The epitome of class and style. The personification of erudition and grace. That is how I would describe Lockhart’s books. I haven’t read one of her books that I didn’t end up loving. Well…all two of them.

Cadence Sinclair Eastman can’t remember the last summer she was in Beechwood. All she remembers is waking up alone on the beach, cold and wet from the sea. Her mother won’t tell her what happened. Everyone, including her cousins and her beloved Gat, is tiptoeing around her like she is an explosion with mass casualties waiting to happen. When she finally returns to the beach house on her grandfather’s private island, she is determine to remember. What she finds is nothing like what she thought, and will change her life in ways she’s not sure she’s ready for.
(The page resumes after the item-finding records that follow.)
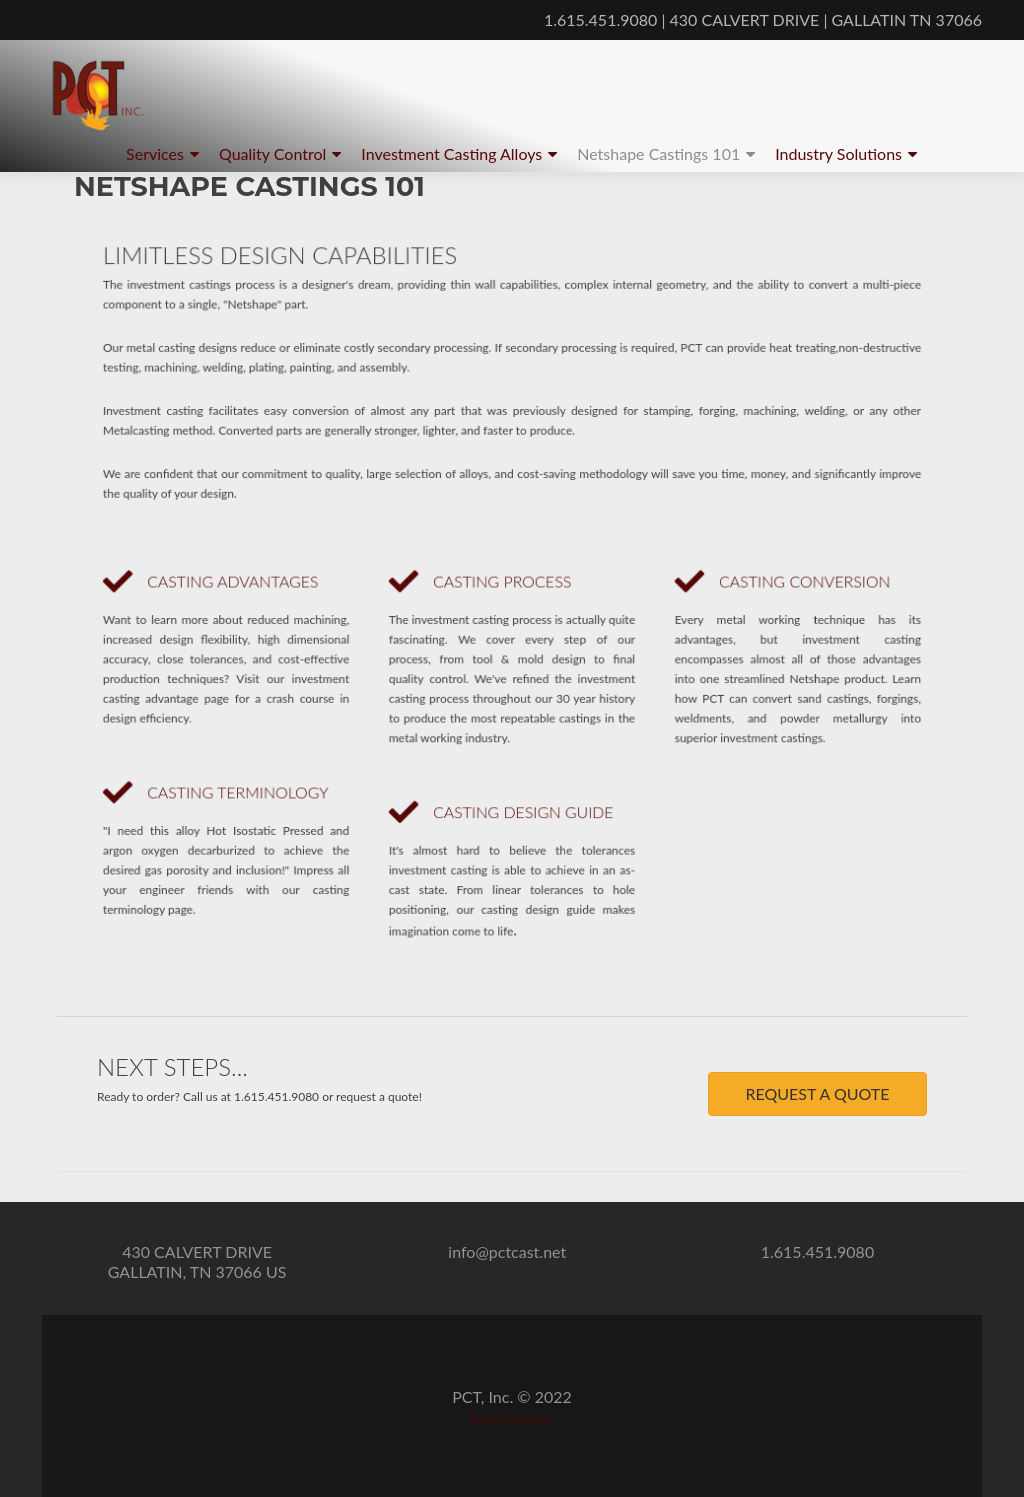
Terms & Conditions (512, 1419)
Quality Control (272, 153)
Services (155, 153)
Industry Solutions (838, 153)
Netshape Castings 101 (658, 153)
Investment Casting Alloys (451, 153)
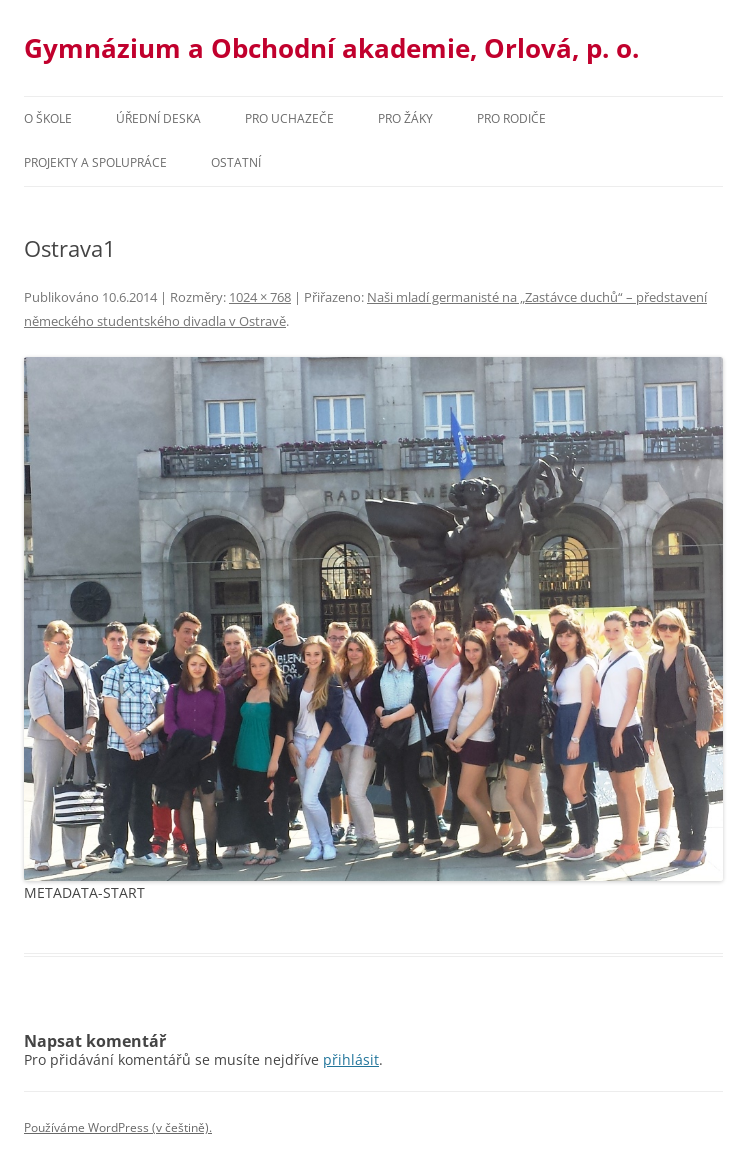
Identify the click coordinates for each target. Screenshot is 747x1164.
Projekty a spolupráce (95, 162)
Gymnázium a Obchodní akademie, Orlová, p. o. (331, 48)
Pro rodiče (511, 118)
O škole (48, 118)
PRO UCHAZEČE (289, 118)
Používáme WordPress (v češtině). (118, 1127)
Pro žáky (405, 118)
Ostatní (236, 162)
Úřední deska (158, 118)
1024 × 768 (260, 297)
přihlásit (351, 1059)
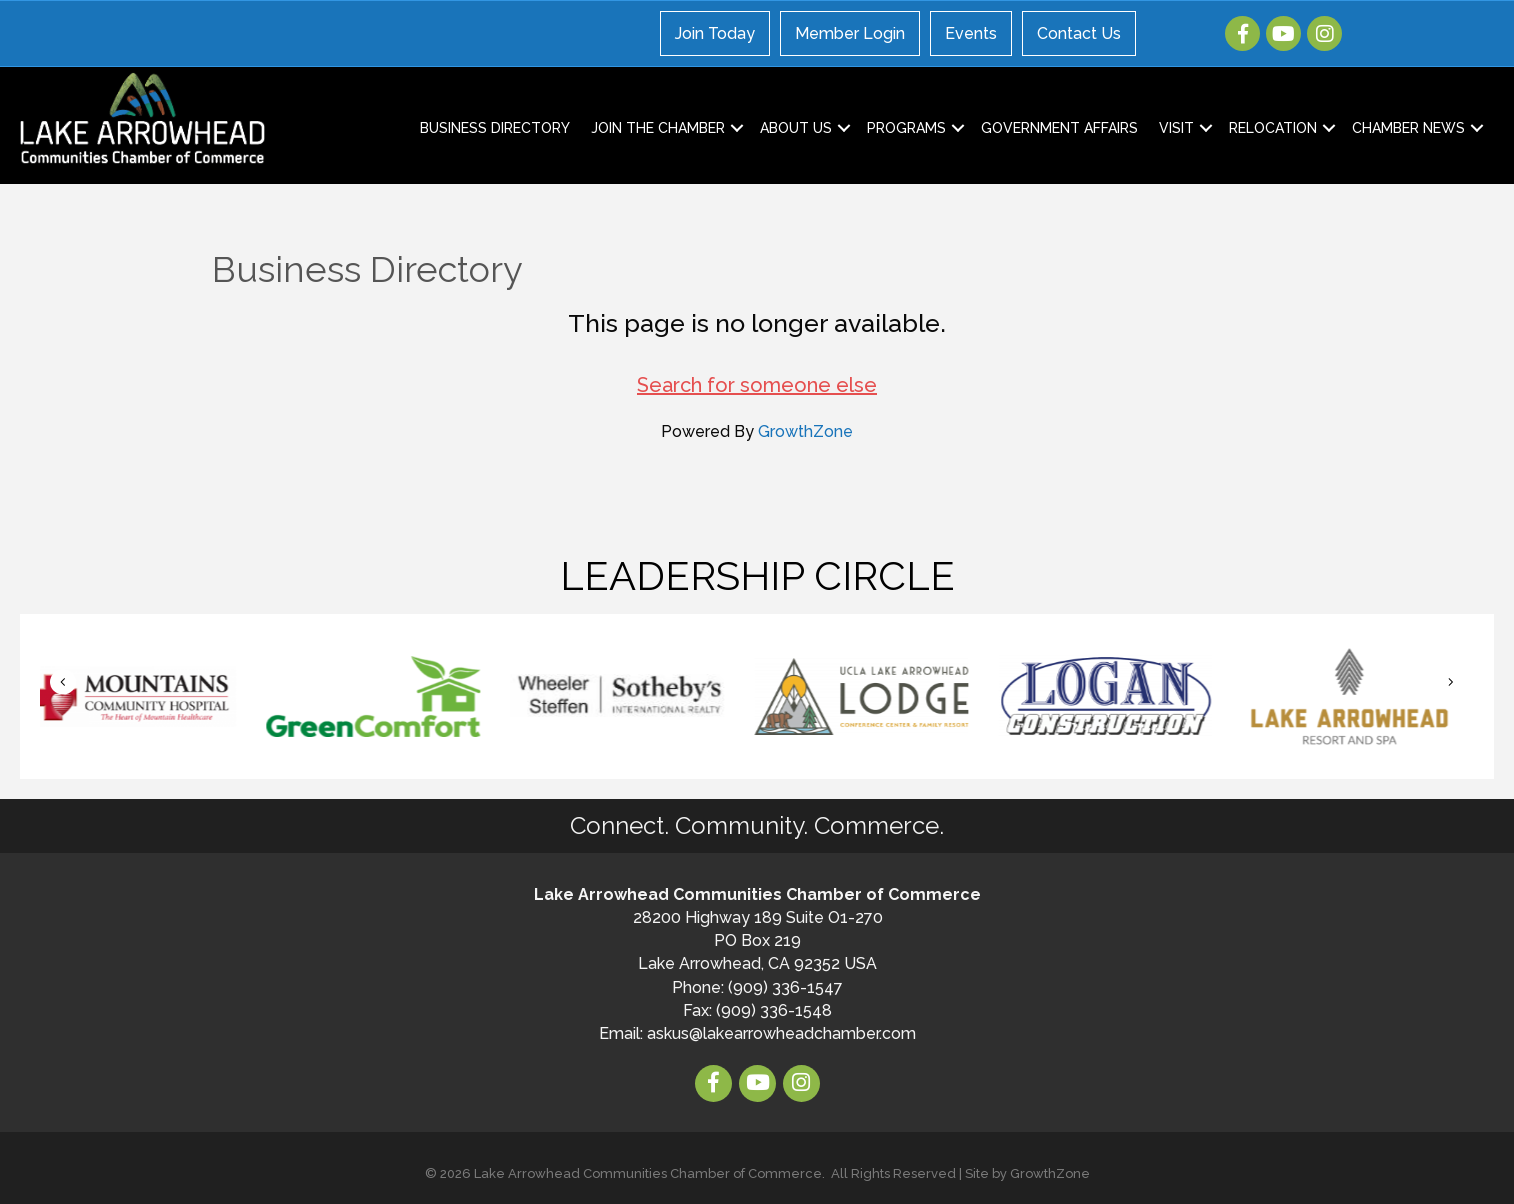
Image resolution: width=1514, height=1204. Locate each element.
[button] (63, 681)
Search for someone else (757, 385)
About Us (796, 128)
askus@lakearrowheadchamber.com (781, 1033)
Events (971, 33)
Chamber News (1408, 128)
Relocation (1273, 128)
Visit (1176, 128)
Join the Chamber (658, 128)
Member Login (850, 33)
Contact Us (1079, 33)
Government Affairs (1059, 128)
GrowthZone (805, 431)
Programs (906, 128)
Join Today (715, 33)
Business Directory (495, 128)
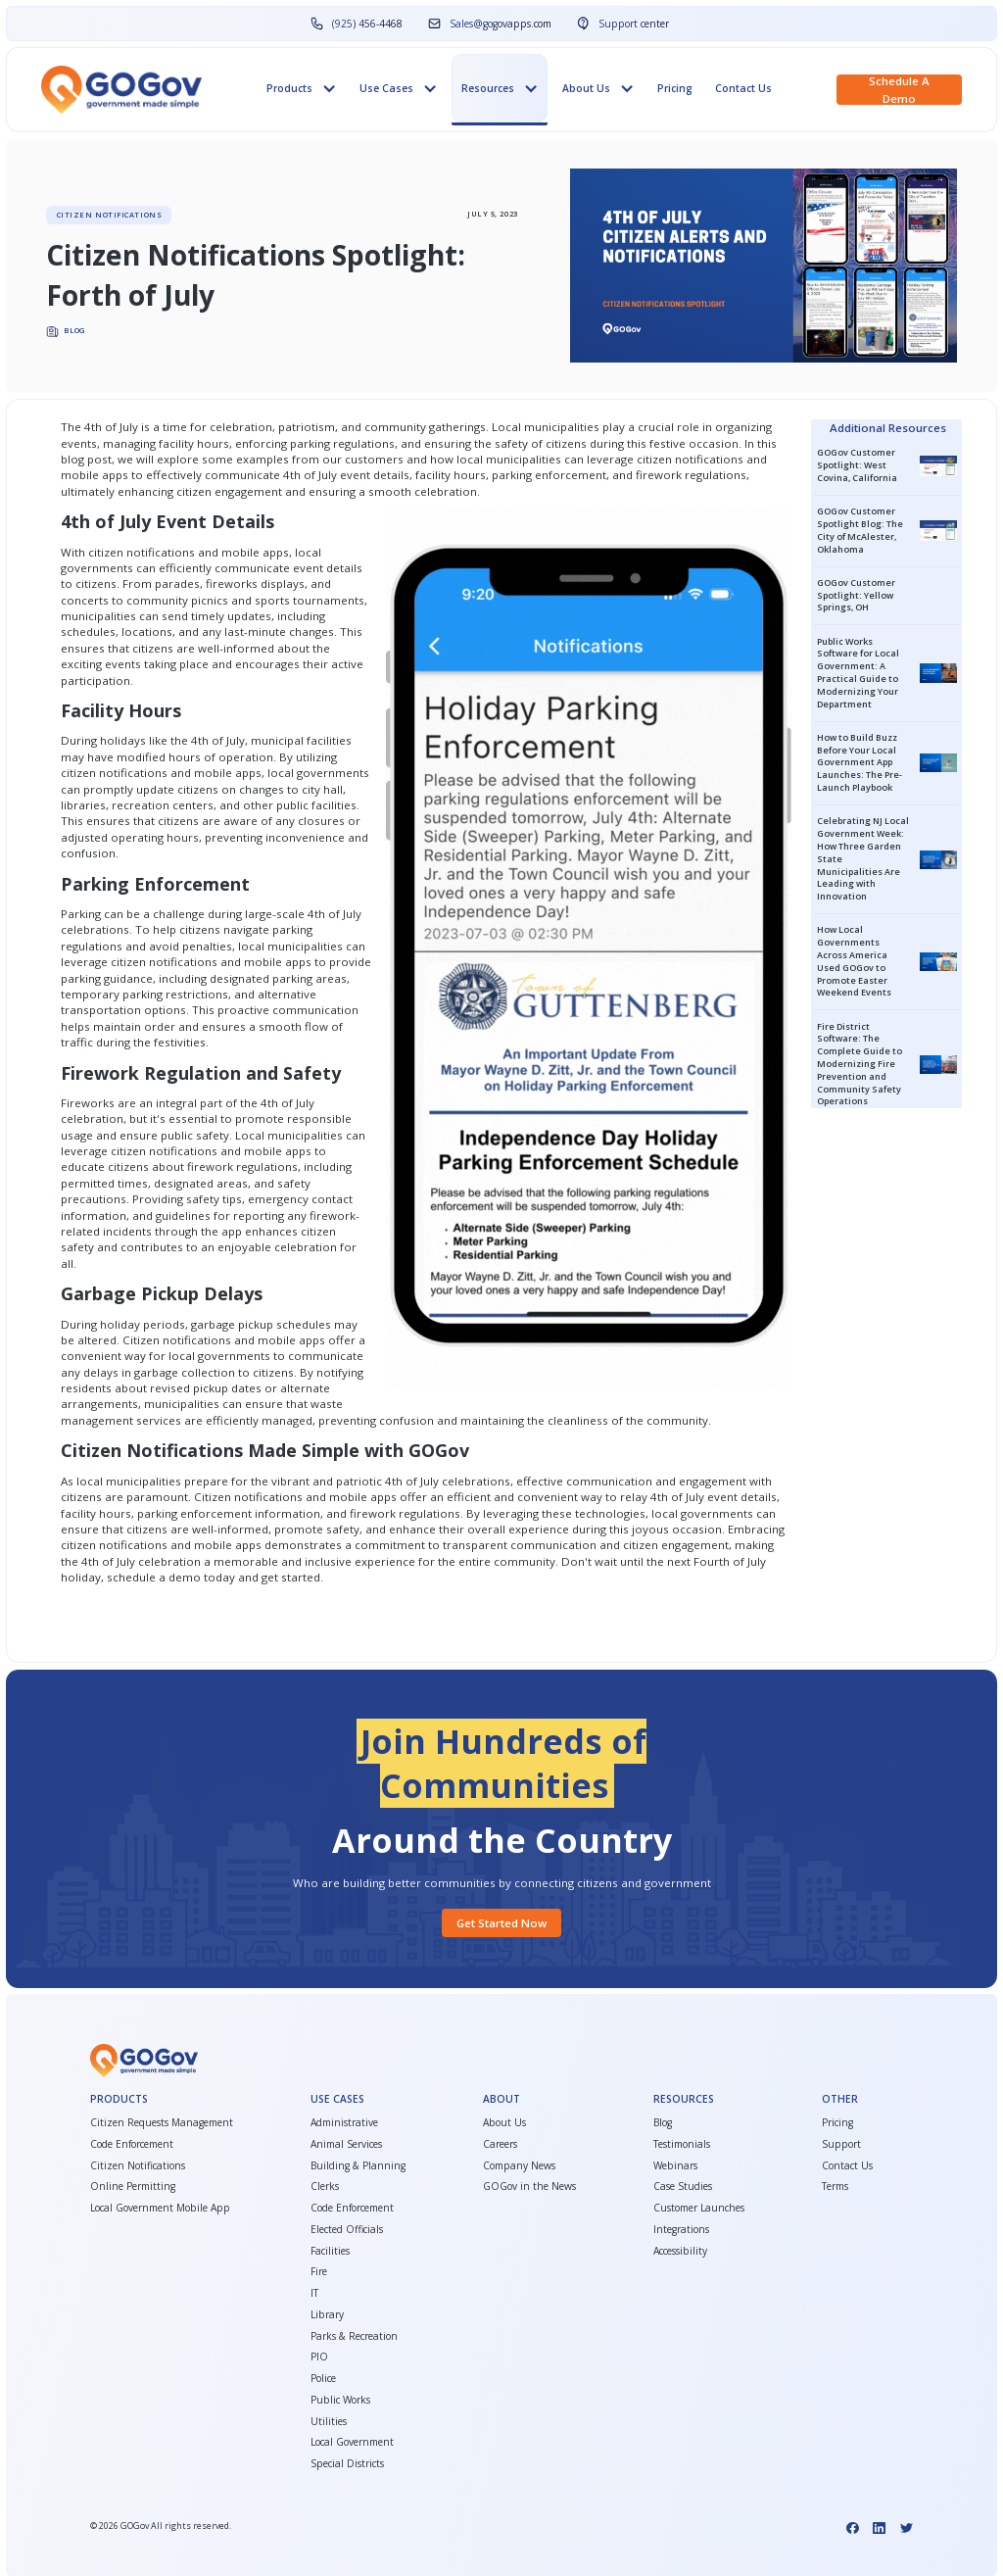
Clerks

Ambiguity is one of my favorite ways authors start a book. When they just drop you in the middle of the story and it’s up to you to figure out the beginning and the end. Keeps me intrigued. It also exercises the mind, and that’s always fun. And let me tell you, did this book keep me entertained! There wasn’t a dull moment in We Were Liars. And I was always guessing. Constantly working out what exactly happened those two summers ago. And I was way, way, way off. I could not have been more wrong. And the twist! The oh-so-infamous twist! Oh, my God! It was so weird, but in the way that makes you go, “Holy-mother-of-everything good-in-the-world, I can’t believe that just happened!” It was so genius and yet so tragic; I honestly did not know whether I loathed or loved the author in that moment. I’m still on the fence, actually. My feelings change day by day.

The lyrical prose and elegant language that Lockhart used was to die for. It was so beautiful. You could feel and touch the emotions of the characters, fully understand the frustration and sadness of Cadence (mostly because you were just as frustrated and depressed from not understanding anything in those first few pages). While this book was in no way a poetry book, there were moments it seemed like it was. Lockhart effortlessly combined all the splendor of poetry with the fullness of an everyday novel. It added some spice and flavor, and, I have to say, it was delicious and supremely satisfying.

I would recommend this to all readers of Melina Marchetta (especially to the lovers of Jellicoe Road). I’ve said it before, and I’ll say it again: Marchetta’s and Lockhart’s writing are so similar. I love both, and I think others should make it a point to read them. This book was exquisite and one of my favorites. Plus, John Green read it, so who was I to say no?